L’Érythrée et l’Éthiopie rouvrent deux postes-frontières fermés depuis 20 ans

Vingt ans après le début de la guerre froide entre l’Éthiopie et l’Érythrée, les deux anciens frères ennemis ont rouvert mardi deux postes-frontières, rendant de nouveau « opérationnelles » les routes qui étaient jusqu’alors bloquées.

 

 

C’est une nouvelle étape symbolique de la spectaculaire réconciliation de ces voisins de la Corne de l’Afrique. L’Éthiopie et l’Érythrée ont rouvert, mardi 11 septembre, deux postes-frontières fermés depuis 20 ans.

Le Premier ministre éthiopien Abiy Ahmed et le président érythréen Issaias Afeworki ont participé à deux cérémonies officielles, d’abord à l’extrême sud-est de leur frontière commune, ensuite au nord-ouest, a indiqué sur Twitter le ministre érythréen de l’Information, Yemane Gebre Meskel.

Les postes-frontières situés d’une part au sud-est entre les villes de Bure, en Éthiopie, et Debay Sima, en Érythrée, et d’autre part au nord-ouest entre Zalambessa (Éthiopie) et Serha (Érythrée), font partie des points de passage fermés en 1998 à l’aube de la guerre de deux ans qui a opposé les deux pays, faisant 80 000 morts, notamment en raison d’un différend territorial.

Le chef de cabinet du Premier ministre éthiopien, Fitsum Arega, a indiqué sur Twitter que leurs réouvertures signifient que « les connexions routières entre l’Éthiopie et l’Érythrée seront opérationnelles, ouvrant la voie au mouvement des biens et des personnes de part et d’autre de la frontière ».

Célébration apaisée du Nouvel An éthiopien

Une guerre froide de 20 ans entre l’Éhiopie et son ancienne province avait suivi le conflit de 1998-2000, paralysant le développement et les échanges bilatéraux, et minant la sécurité régionale. Mais, contre toute attente, une volonté d’ouverture de la part d’Abiy Ahmed en juin dernier a été accueillie favorablement par Issaias Afeworki, amorçant un improbable rapprochement entre frères ennemis.

Au coeur de ce dernier, la promesse du Premier ministre éthiopien Abiy Ahmed de respecter le jugement en 2002 d’une commission internationale soutenue par l’ONU, accordant à l’Érythrée un territoire disputé.

>> À lire : Réconciliation entre l’Érythrée et l’Éthiopie, à qui profite la paix ?

Mardi 11 septembre, jour célébrant le Nouvel An éthiopien, Abiy Ahmed et le président érythréen Issaias Afeworki ont visité ensemble la zone que les deux pays se disputaient pour y marquer la réouverture d’une route reliant les deux pays. Fitsum Arega a expliqué que cette visite était destinée à « célébrer le Nouvel An avec des membres des forces de défense éthiopiennes et érythréennes à la suite de la normalisation complète des relations entre les deux pays ».
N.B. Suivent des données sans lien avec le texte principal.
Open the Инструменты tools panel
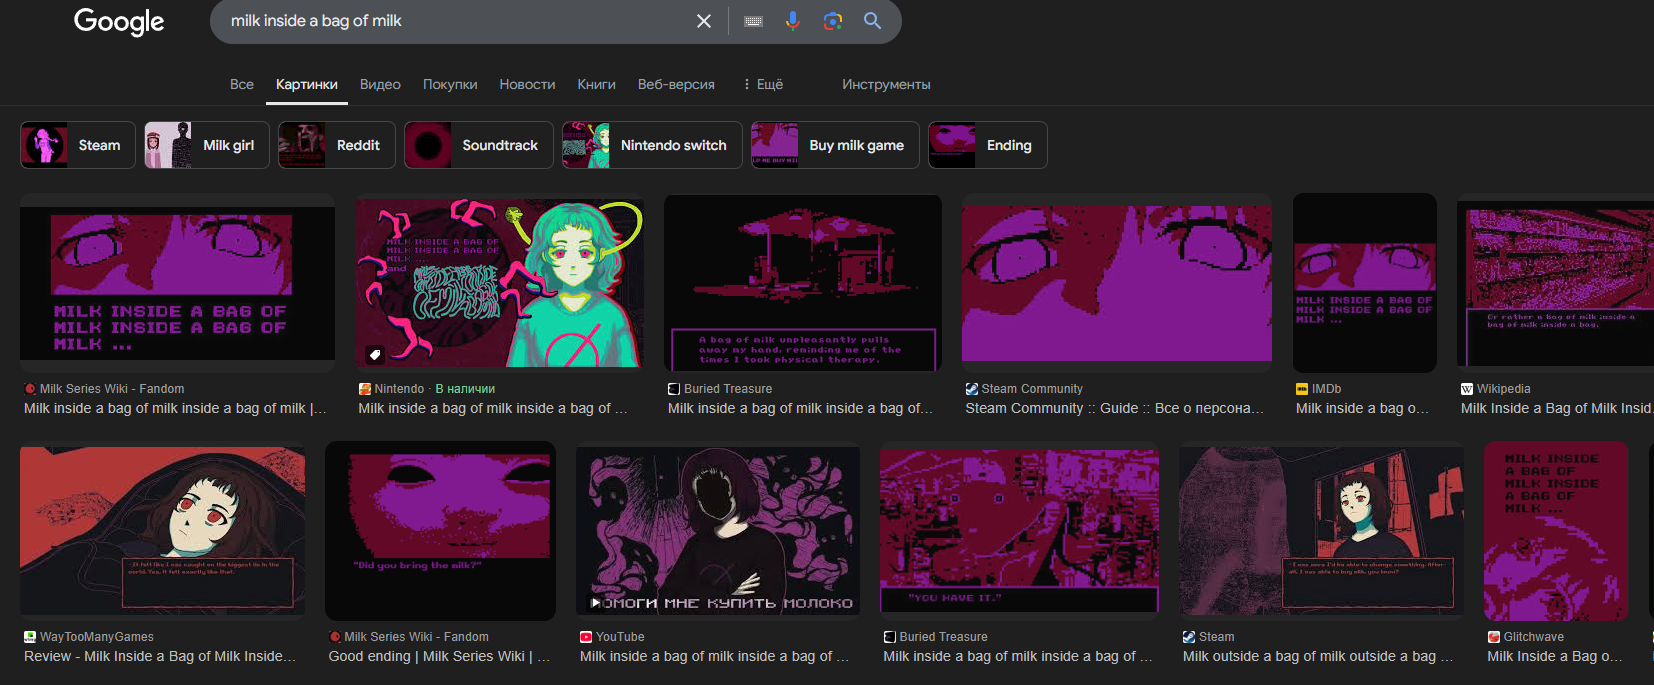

Bientôt un nouvel accès à la mer Rouge pour l’Éthiopie

L’Éthiopie est le deuxième pays le plus peuplé d’Afrique et affiche une des croissances économiques les plus rapides du continent. Mais elle est notamment freinée par son enclavement, après avoir perdu son accès à la mer Rouge lorsque son ancienne province a déclaré son indépendance en 1993 après trois décennies de guerre.

À cet égard, la réouverture des deux postes frontières est plus qu’un symbole : un accès à la mer Rouge via les ports érythréens d’Assab et de Massawa faciliterait grandement les importations et exportations éthiopiennes qui passent essentiellement par Djibouti.

Les cérémonies de mardi sont les derniers épisodes en date d’un spectaculaire rapprochement entre les deux pays, amorcé par le Premier ministre réformateur Abiy Ahmed, entré en fonction en avril.